#### [EXERCISE PROMPT]
Swap "Preferences" for "Settings" in the stretch of the listing from the line containing "Given: Open the Preferences menu" through the line containing "Looking at the", then write those lines out again without the pictures.
══ MATERIAL FOR THE TASK ══
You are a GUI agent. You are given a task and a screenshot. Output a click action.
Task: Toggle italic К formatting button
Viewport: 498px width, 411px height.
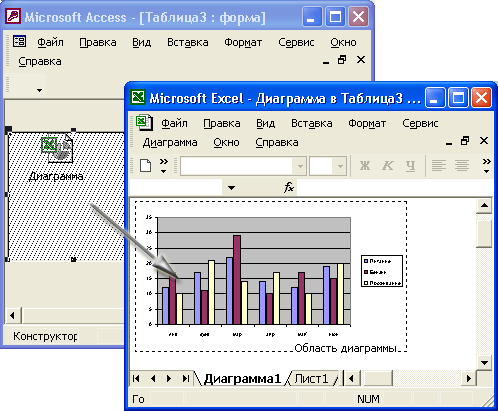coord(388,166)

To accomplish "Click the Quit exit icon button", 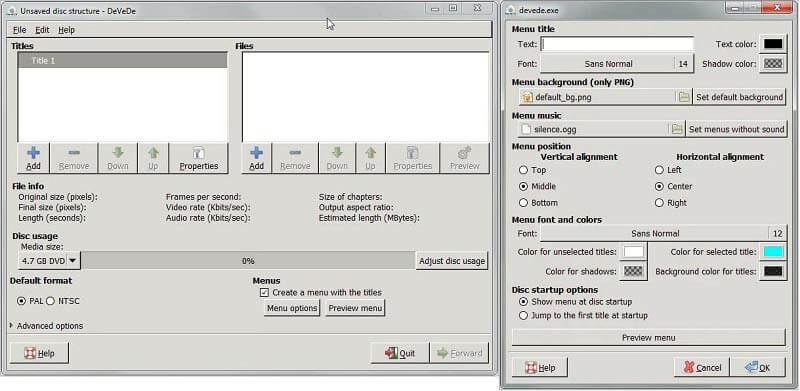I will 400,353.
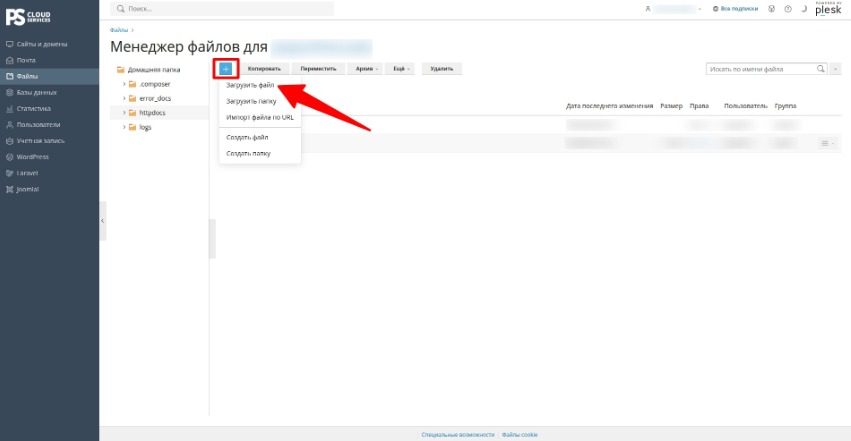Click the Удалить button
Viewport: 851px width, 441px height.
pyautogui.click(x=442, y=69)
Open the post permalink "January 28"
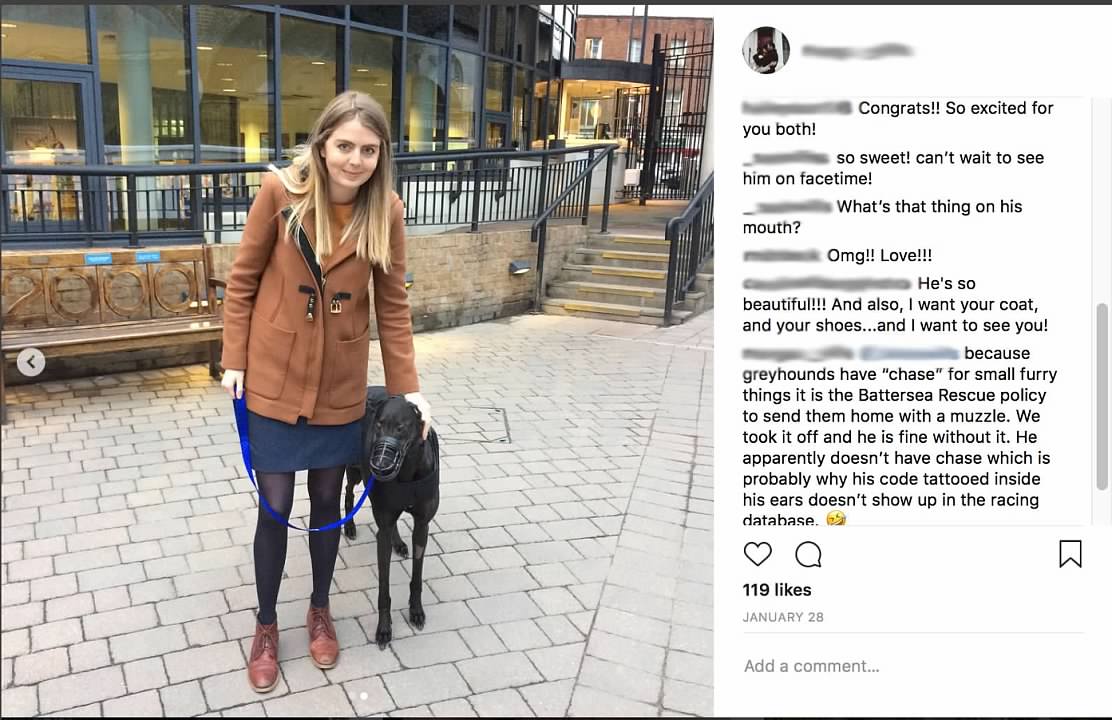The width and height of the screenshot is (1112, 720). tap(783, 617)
═══
══ MATERIAL FOR THE TASK ══
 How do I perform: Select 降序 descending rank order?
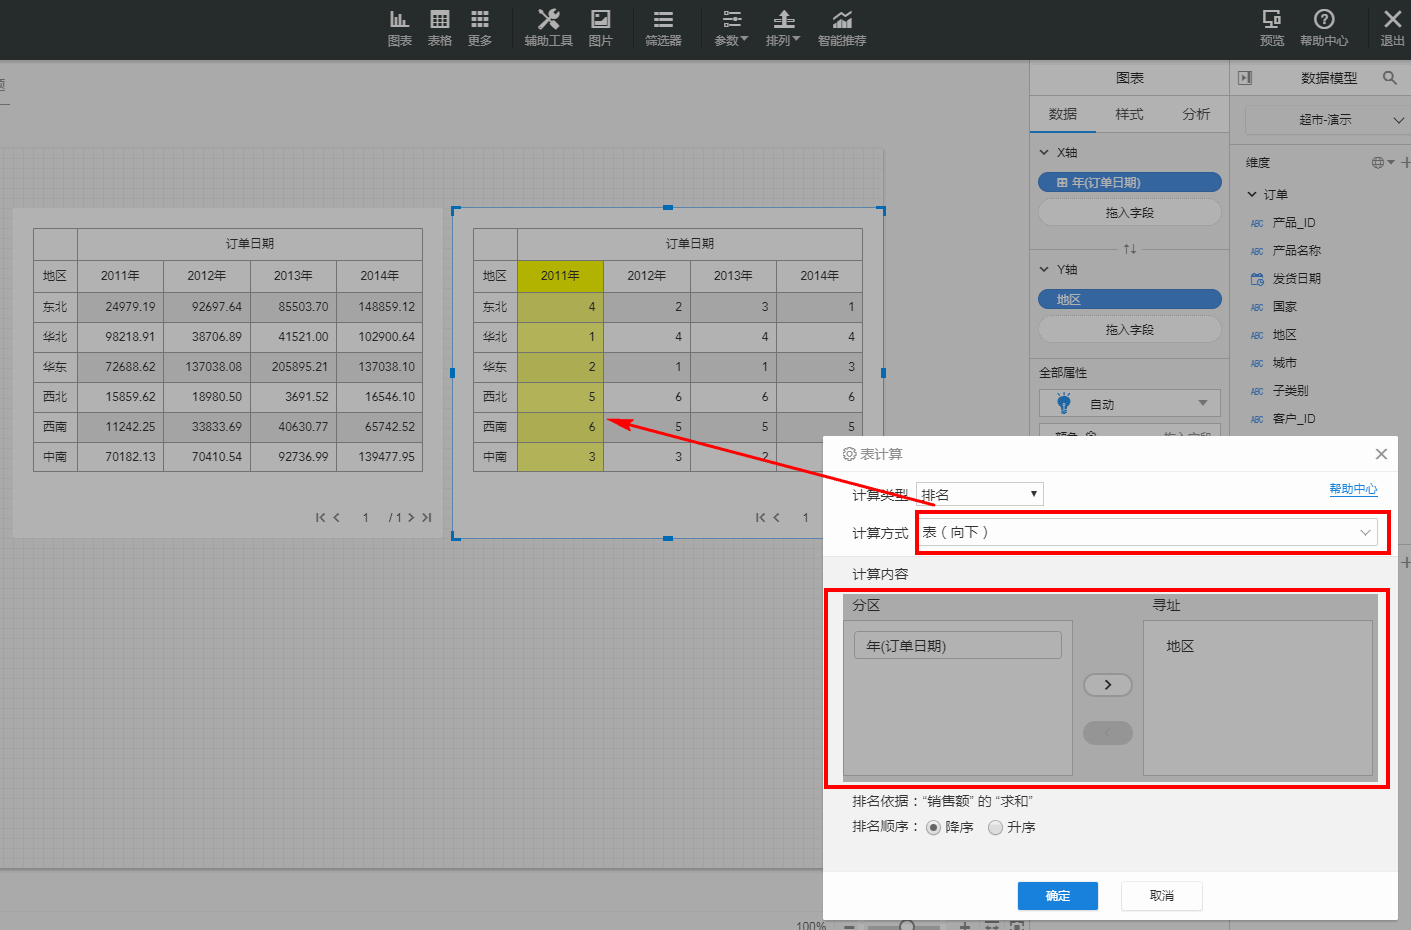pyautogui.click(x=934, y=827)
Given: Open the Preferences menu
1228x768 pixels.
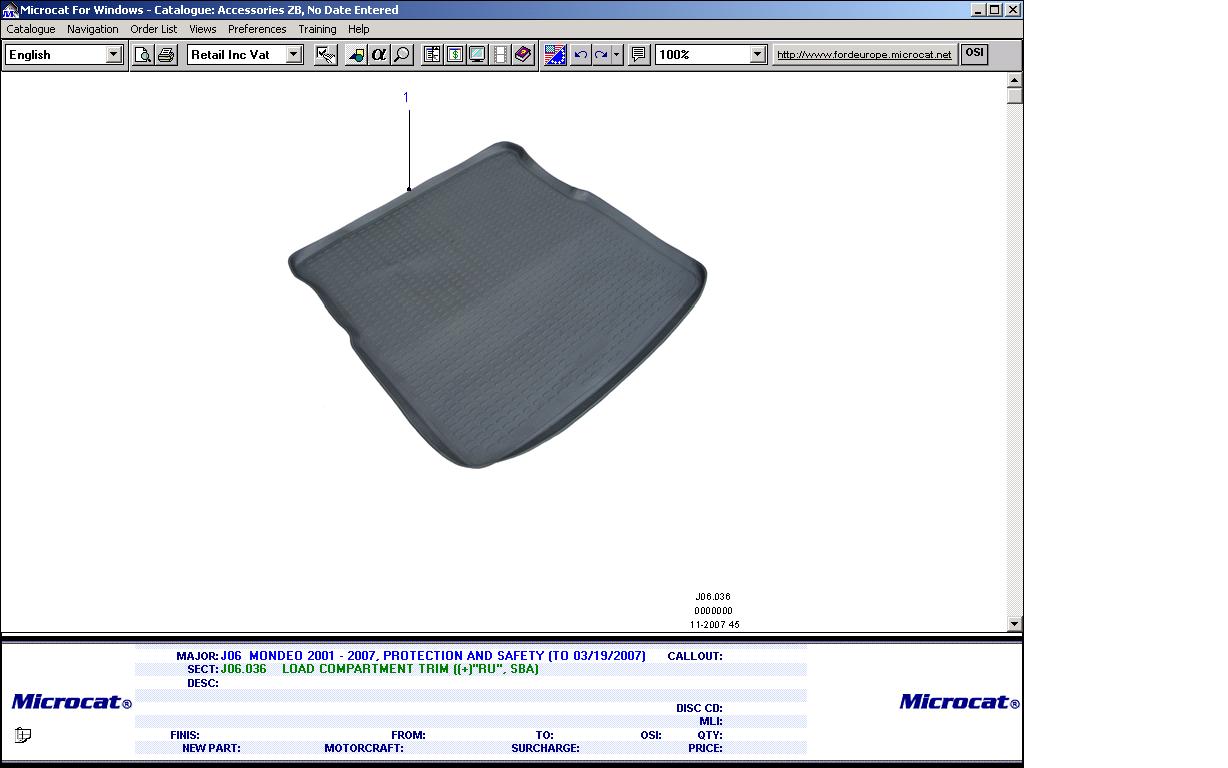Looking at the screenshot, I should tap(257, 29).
═══
#### [SOLUTION]
Given: Open the Settings menu
1228x768 pixels.
Looking at the screenshot, I should tap(257, 29).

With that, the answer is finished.